Tesamorelin, sometimes labeled TH9507, is a synthetic analog of growth-hormone-releasing hormone, or GHRH. The molecule was developed in the 2000s and received FDA approval in 2010 for a specific clinical indication, which makes it one of the few GHRH-axis peptides with a clean regulatory record.
This guide walks through the mechanism, the approved-indication research, and the broader literature on the molecule.
Structure and stability
Native GHRH is a 44-amino-acid peptide produced by the hypothalamus. The tesamorelin molecule modifies the N-terminus of GHRH with a fatty-acid side chain that resists enzymatic degradation. The change extends the half-life and increases potency at the GHRH receptor relative to both native GHRH and sermorelin, which is the unmodified 1-29 fragment.
The stability change matters because GHRH is normally cleaved by DPP-4 within minutes of release. Tesamorelin resists DPP-4 cleavage, which means a single injection produces a sustained but pulsatile increase in growth hormone release rather than a brief spike.
Mechanism: amplifying the natural GH pulse
Tesamorelin works by binding to GHRH receptors on the anterior pituitary. The binding amplifies the natural pulsatile release of growth hormone rather than overriding it. This is different from administering growth hormone directly, which produces flat elevated levels and bypasses the feedback loops that normally regulate the axis.
The pulsatile rhythm is important because downstream signaling, particularly the conversion of growth hormone to IGF-1 in the liver, responds to pulses differently than to steady-state elevation. The literature treats this distinction as a real mechanistic difference, not a minor detail.

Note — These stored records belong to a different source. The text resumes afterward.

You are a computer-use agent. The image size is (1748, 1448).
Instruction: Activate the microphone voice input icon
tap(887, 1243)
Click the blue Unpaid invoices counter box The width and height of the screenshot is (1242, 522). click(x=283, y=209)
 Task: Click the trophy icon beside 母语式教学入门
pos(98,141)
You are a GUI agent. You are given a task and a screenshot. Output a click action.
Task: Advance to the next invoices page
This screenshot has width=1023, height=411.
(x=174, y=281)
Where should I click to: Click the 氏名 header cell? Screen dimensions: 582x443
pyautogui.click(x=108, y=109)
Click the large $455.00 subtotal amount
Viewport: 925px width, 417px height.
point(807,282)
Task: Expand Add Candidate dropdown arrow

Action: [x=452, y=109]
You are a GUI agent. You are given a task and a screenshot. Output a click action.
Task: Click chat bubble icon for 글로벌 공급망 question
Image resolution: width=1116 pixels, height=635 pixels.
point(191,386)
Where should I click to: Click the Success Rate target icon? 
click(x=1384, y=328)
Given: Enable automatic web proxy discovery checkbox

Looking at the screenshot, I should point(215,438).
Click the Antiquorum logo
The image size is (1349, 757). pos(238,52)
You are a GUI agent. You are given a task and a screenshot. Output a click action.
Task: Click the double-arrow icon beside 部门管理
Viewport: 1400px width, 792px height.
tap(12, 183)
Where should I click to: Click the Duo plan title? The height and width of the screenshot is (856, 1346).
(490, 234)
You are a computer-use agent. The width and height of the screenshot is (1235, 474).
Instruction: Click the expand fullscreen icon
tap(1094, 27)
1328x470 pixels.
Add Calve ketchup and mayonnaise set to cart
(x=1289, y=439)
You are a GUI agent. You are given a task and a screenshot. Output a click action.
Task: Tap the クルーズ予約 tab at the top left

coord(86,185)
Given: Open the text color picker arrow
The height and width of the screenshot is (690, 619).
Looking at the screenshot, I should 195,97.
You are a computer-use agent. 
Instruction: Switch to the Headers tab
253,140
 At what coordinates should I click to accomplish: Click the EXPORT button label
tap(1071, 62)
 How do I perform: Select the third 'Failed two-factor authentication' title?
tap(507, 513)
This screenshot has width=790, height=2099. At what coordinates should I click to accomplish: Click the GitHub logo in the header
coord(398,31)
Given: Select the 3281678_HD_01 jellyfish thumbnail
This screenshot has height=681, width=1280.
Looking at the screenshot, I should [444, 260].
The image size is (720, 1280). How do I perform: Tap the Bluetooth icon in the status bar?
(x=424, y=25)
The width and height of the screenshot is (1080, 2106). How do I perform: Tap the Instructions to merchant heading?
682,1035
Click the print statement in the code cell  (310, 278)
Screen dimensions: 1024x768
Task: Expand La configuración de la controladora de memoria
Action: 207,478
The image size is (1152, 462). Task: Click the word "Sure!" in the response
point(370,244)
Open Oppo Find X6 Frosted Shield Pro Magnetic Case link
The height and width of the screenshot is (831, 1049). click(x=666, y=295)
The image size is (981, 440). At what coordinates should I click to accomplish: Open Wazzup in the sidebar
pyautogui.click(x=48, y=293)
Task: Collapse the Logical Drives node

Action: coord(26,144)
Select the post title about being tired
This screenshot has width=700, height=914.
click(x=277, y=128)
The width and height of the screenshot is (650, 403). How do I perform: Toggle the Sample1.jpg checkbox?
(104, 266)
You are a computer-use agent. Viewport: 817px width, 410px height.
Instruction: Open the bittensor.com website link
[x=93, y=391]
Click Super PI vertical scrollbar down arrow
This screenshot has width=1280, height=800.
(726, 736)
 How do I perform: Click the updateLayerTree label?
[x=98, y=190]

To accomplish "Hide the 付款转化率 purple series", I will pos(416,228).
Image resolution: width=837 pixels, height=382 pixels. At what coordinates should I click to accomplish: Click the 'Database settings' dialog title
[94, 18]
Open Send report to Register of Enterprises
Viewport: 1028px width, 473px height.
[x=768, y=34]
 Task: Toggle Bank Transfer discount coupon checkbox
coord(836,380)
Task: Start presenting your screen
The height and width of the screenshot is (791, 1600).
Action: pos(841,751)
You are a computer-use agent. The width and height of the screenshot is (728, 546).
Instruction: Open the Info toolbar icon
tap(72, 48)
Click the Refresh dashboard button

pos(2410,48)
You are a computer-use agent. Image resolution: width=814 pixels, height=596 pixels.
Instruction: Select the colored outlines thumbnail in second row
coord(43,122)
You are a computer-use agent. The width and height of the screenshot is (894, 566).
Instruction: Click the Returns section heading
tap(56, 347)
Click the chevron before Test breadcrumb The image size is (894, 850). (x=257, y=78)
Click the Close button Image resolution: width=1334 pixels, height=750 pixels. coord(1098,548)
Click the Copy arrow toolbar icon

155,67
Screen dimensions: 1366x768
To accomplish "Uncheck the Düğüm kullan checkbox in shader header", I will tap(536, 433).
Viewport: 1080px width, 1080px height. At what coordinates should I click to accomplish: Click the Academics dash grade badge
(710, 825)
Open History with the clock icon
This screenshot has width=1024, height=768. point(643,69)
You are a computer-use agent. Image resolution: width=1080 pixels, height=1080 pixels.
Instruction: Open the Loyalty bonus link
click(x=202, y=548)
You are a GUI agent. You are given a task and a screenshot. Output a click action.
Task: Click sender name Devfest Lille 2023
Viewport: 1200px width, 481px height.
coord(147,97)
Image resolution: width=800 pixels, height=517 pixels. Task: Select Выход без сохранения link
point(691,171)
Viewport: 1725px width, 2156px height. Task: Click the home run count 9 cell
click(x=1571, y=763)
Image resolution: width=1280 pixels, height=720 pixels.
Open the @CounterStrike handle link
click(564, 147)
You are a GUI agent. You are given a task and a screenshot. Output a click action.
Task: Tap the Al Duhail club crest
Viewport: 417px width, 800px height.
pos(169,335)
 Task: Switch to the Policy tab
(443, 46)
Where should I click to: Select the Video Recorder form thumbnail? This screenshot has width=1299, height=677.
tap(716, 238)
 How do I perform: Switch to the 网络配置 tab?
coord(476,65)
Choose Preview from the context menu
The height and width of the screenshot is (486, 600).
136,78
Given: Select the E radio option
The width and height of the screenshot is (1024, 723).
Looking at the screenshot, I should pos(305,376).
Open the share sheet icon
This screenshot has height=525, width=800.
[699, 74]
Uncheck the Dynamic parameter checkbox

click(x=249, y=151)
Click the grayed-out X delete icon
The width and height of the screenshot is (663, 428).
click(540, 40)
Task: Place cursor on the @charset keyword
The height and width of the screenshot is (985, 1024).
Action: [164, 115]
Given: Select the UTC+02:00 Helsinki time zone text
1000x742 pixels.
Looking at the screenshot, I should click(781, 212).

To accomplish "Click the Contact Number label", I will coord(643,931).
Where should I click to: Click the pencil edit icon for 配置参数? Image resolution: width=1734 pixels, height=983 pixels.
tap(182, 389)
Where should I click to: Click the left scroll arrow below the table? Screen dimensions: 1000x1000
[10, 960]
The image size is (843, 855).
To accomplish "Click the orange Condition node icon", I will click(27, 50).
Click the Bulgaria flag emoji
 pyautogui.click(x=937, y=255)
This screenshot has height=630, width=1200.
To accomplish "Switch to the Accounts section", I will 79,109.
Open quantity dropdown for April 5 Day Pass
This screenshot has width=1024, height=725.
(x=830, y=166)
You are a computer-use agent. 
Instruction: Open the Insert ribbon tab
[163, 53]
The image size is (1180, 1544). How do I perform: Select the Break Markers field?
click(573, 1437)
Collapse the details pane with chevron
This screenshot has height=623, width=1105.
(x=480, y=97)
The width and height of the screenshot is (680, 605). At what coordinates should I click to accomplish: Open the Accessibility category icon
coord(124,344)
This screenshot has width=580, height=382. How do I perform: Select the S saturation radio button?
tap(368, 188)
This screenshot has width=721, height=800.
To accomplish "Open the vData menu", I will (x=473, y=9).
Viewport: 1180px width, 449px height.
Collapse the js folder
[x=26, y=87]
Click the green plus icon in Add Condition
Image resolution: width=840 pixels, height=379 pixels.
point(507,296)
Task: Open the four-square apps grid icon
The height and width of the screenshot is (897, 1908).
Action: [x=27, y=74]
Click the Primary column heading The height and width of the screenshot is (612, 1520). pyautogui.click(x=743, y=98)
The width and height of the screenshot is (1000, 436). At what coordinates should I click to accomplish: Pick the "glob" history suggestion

The visceral-fat literature
The FDA-approved indication for tesamorelin is reduction of excess abdominal fat in adults with HIV-associated lipodystrophy. The approval was based on two phase-3 trials showing roughly a 15 to 18 percent reduction in visceral adipose tissue over 26 weeks at the studied dose.
The mechanism by which a GHRH analog reduces visceral fat specifically appears to involve growth-hormone-driven lipolysis. Growth hormone signals adipocytes to release stored triglycerides, with visceral adipose tissue showing greater sensitivity to this signal than subcutaneous adipose tissue. The selectivity for visceral fat is part of why tesamorelin has been studied beyond its approved indication.
Beyond the approved indication
Researchers have published studies on tesamorelin in non-HIV contexts, particularly metabolic and aging research. Reported endpoints include reductions in visceral adipose tissue, modest reductions in liver fat, and effects on cognitive markers in aging populations.
The cognitive literature is interesting because growth hormone and IGF-1 both have signals in central-nervous-system function, and a GHRH analog that preserves the pulsatile rhythm appears to translate those signals more cleanly than direct growth-hormone administration. The Western mechanistic literature on this is still developing.
A note on framing and slug
On the Lido BioScience research catalog, tesamorelin is labeled with the slug th9507-10mg, which is the molecular research designation. The display name and the slug refer to the same compound.
Tesamorelin is sold as a research peptide in this context, not as an approved drug. Any clinical use should be guided by a physician.
Active cancer, pregnancy, and a history of pituitary disorders are contraindications across the GHRH-axis class.